In celebration of Golf Digest’s 70th anniversary, we went back through our archives to find a collection of interesting—and sometimes controversial—golf-instruction images and asked today’s top teachers to give their contemporary interpretation of the advice from decades past. In this story from 1951, club pro Buck White shows off what golf instruction of the day interpreted to be the five “cardinal points” of the golf swing.
Golf Digest has been preaching the fundamentals of the swing since its inception 70 years ago, and this article is perfectly emblematic of the style of stories we’ve been writing over those seven decades. In this one (scroll down for the full article), Buck White says there are five main elements to every good swing:
1. A waggle to make sure the swing starts in motion and not from a static position.
2. A steady head throughout the swing.
3. A lower body that moves and shifts ahead of the upper body.
4. A ball position left of center.
5. The downswing controlled by the grip pressure and movement of the lead hand and arm.
Golf Digest 50 Best Teacher Tony Ruggiero gets plenty of chances to break down swings for students like PGA Tour player Lucas Glover at his bases in Alabama and Georgia, and he broke down White’s article from the 50s to see how much of it still holds true in applicable teaching today.
What Holds Up Today: Ruggiero loves the advice about waggle and ball position, and says he teaches it almost word for word today at his locations at the Country Club of Mobile and Frederica Golf Club on St. Simons Island.
“I love it when players hover the driver behind the ball and start with some motion,” he says. “When you grip it tight and start from that static position, you’re limiting your freedom and rhythm.”
Ruggiero says players make the ball-position adjustment (left of center) way harder than it needs to be, and White was onto the same point in the 1950s. “In fact, for all shots off the ground, you can set the ball one clubhead width inside the lead foot and just adjust the width of your stance by widening out your trail foot as the clubs get longer,” Ruggiero says.
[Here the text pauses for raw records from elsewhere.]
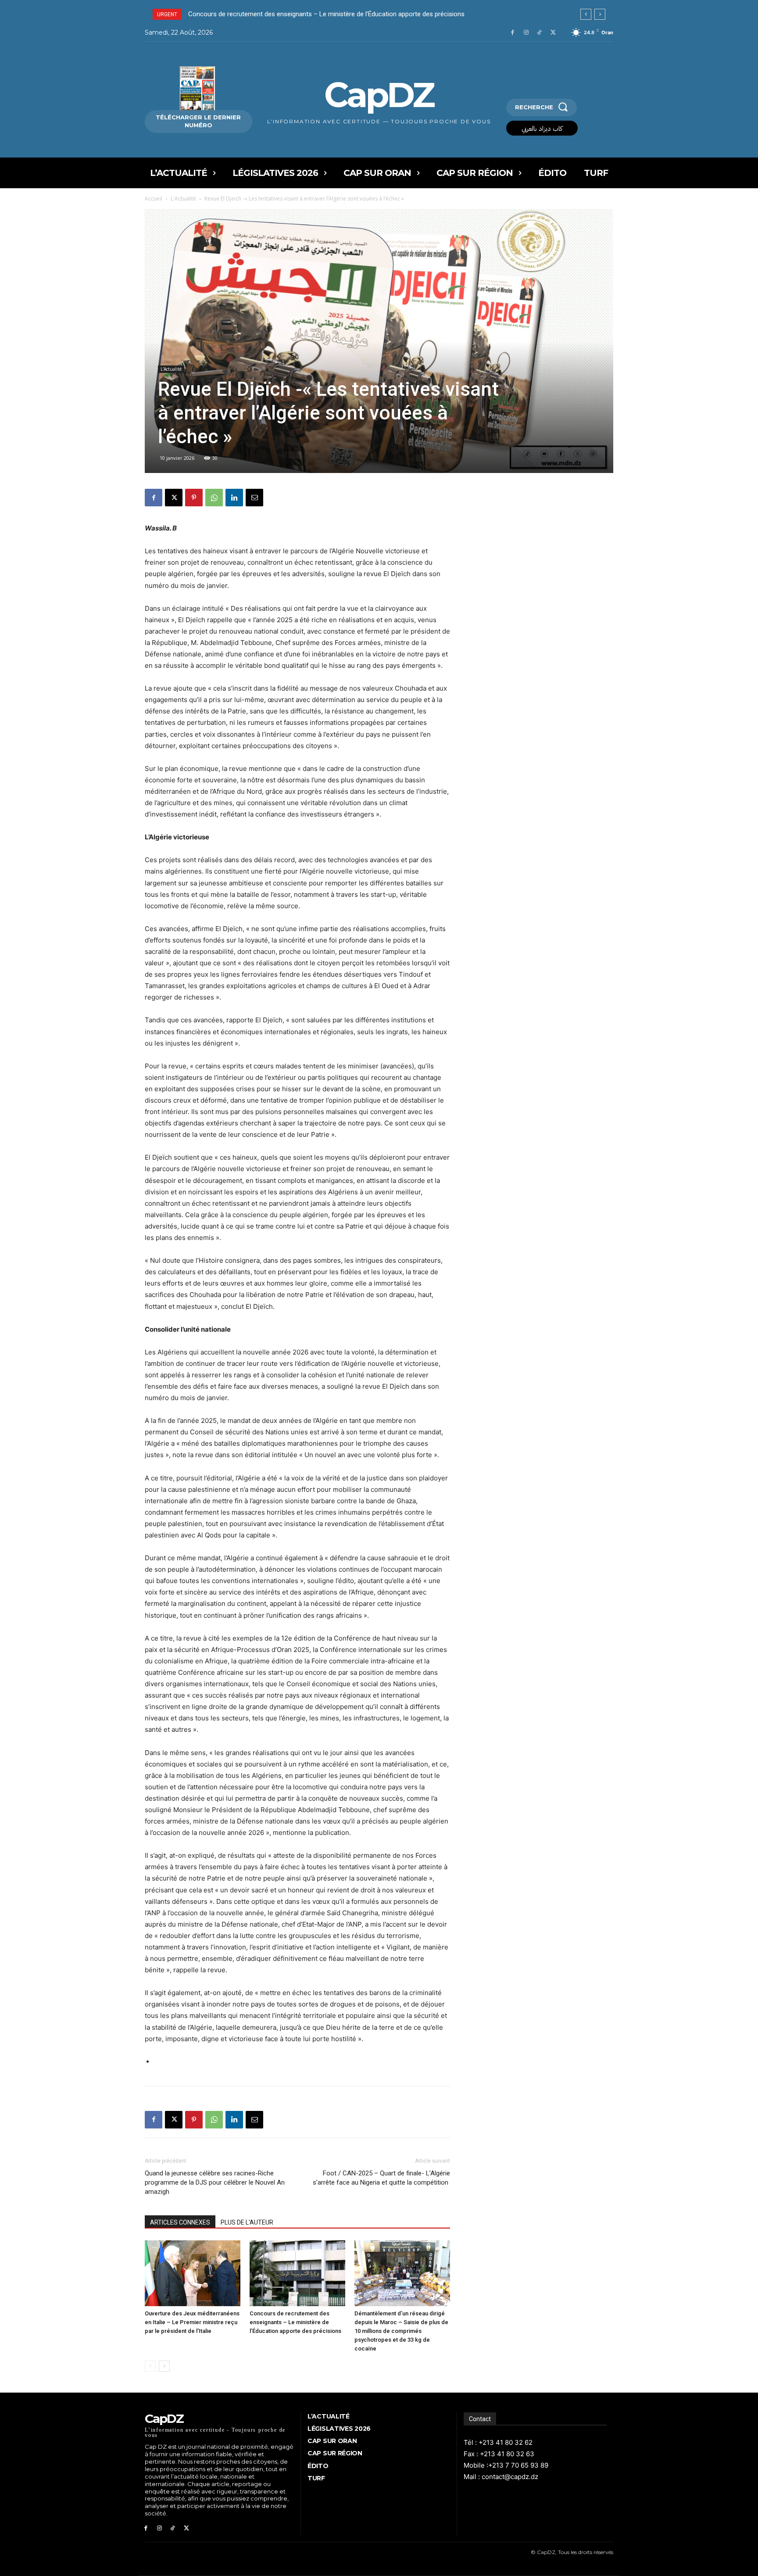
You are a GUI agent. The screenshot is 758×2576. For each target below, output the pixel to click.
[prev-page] (150, 2366)
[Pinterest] (194, 497)
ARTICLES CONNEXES (180, 2222)
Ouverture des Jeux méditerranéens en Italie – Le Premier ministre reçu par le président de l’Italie (192, 2322)
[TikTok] (539, 32)
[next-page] (164, 2366)
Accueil (153, 198)
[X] (553, 32)
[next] (599, 14)
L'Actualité (183, 198)
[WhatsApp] (214, 497)
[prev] (585, 14)
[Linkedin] (234, 497)
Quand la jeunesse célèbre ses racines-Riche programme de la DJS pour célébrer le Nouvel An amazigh (215, 2182)
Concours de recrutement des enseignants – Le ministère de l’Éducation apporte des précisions (295, 2322)
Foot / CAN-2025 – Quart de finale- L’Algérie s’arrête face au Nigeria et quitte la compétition (381, 2177)
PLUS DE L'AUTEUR (247, 2222)
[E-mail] (254, 497)
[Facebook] (512, 32)
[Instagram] (526, 32)
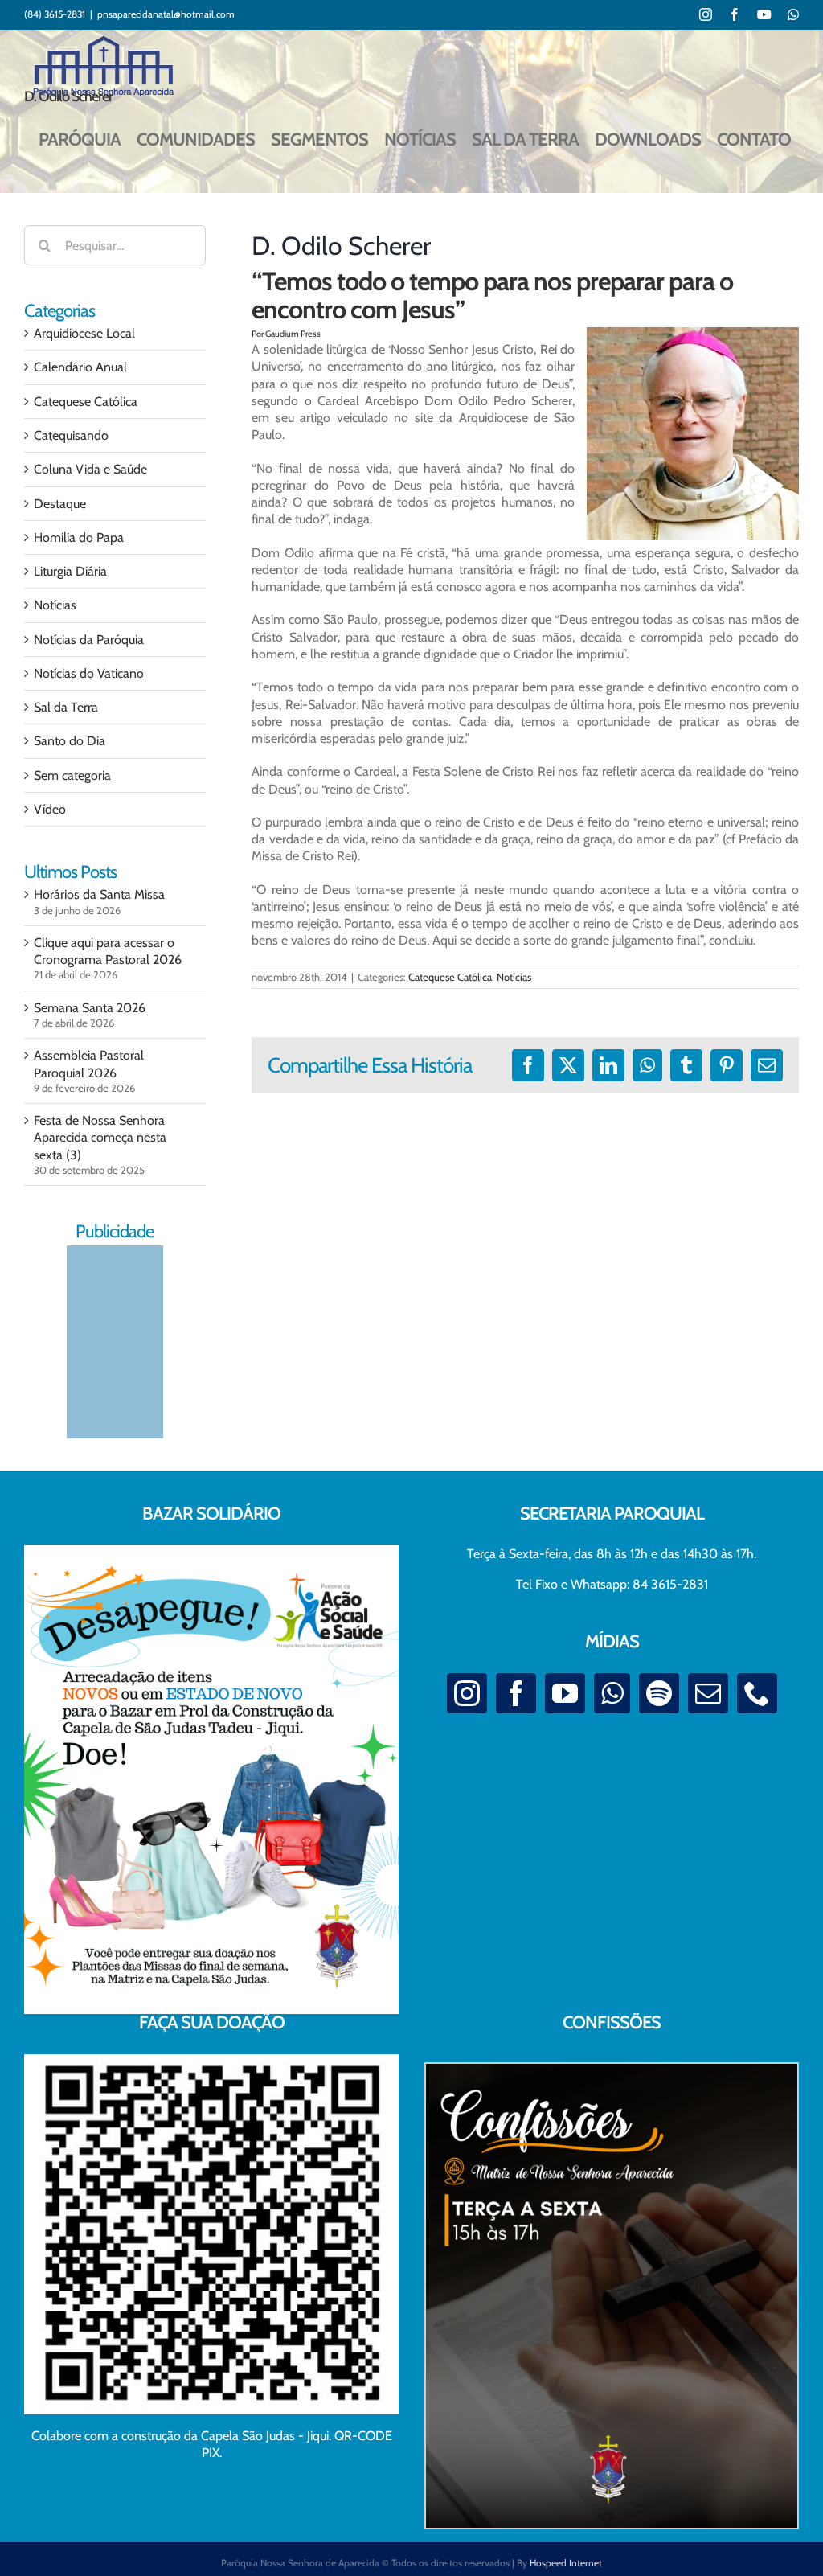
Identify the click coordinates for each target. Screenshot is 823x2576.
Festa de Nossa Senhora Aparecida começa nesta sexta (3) (100, 1138)
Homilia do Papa (79, 537)
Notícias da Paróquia (89, 639)
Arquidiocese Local (84, 333)
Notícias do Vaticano (89, 673)
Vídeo (50, 809)
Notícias (514, 976)
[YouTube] (565, 1693)
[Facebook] (516, 1693)
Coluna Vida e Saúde (90, 469)
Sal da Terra (66, 707)
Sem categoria (72, 775)
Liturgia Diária (70, 571)
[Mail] (708, 1693)
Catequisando (71, 435)
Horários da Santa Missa (99, 894)
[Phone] (757, 1693)
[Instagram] (467, 1693)
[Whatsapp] (612, 1693)
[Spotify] (659, 1693)
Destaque (60, 503)
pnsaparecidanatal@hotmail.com (166, 14)
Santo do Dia (69, 741)
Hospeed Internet (566, 2563)
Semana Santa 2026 (89, 1007)
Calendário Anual (80, 367)
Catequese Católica (450, 976)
What Doesn’t Hold Up: Like most things in golf instruction, technology has allowed teachers to better understand what precise movements in the swing are so important to success. And that’s where most of Ruggiero’s critiques come into play.
“I can see how somebody would say the lead hand and arm control the swing [back then], especially given what information they had at that time,” says Ruggiero. “And yes, how your left hand sits on the club has a huge role in what the face is doing at impact.”
But—and it’s a big but—placing so much emphasis on the lead hand and arm can create the cavalcade of problems so many modern amateur players face.
“Focusing on just your hands or the lead arm has the tendency to shut everything else down,” says Ruggiero. “The best players use some kind of rotation to hit the ball. Even if you don’t have much flexibility, the more you can rotate within your range of motion, the better you’re going to hit it. That’d be what White would be able to learn from us today.”
Another place where Ruggiero draws some distinction between the classic advice and what he teaches now is about head movement.
“A steady head is good thought for some people, especially a hacker who has a lot of slide back and through,” says Ruggiero. “But the old stuff tried to put everybody in the same category. A guy like Lucas Glover plays better centered, but a player like Zach Sucher needs to turn more behind it. If you don’t have a lot of turn in your swing, hearing you need a steady head is going to kill you.”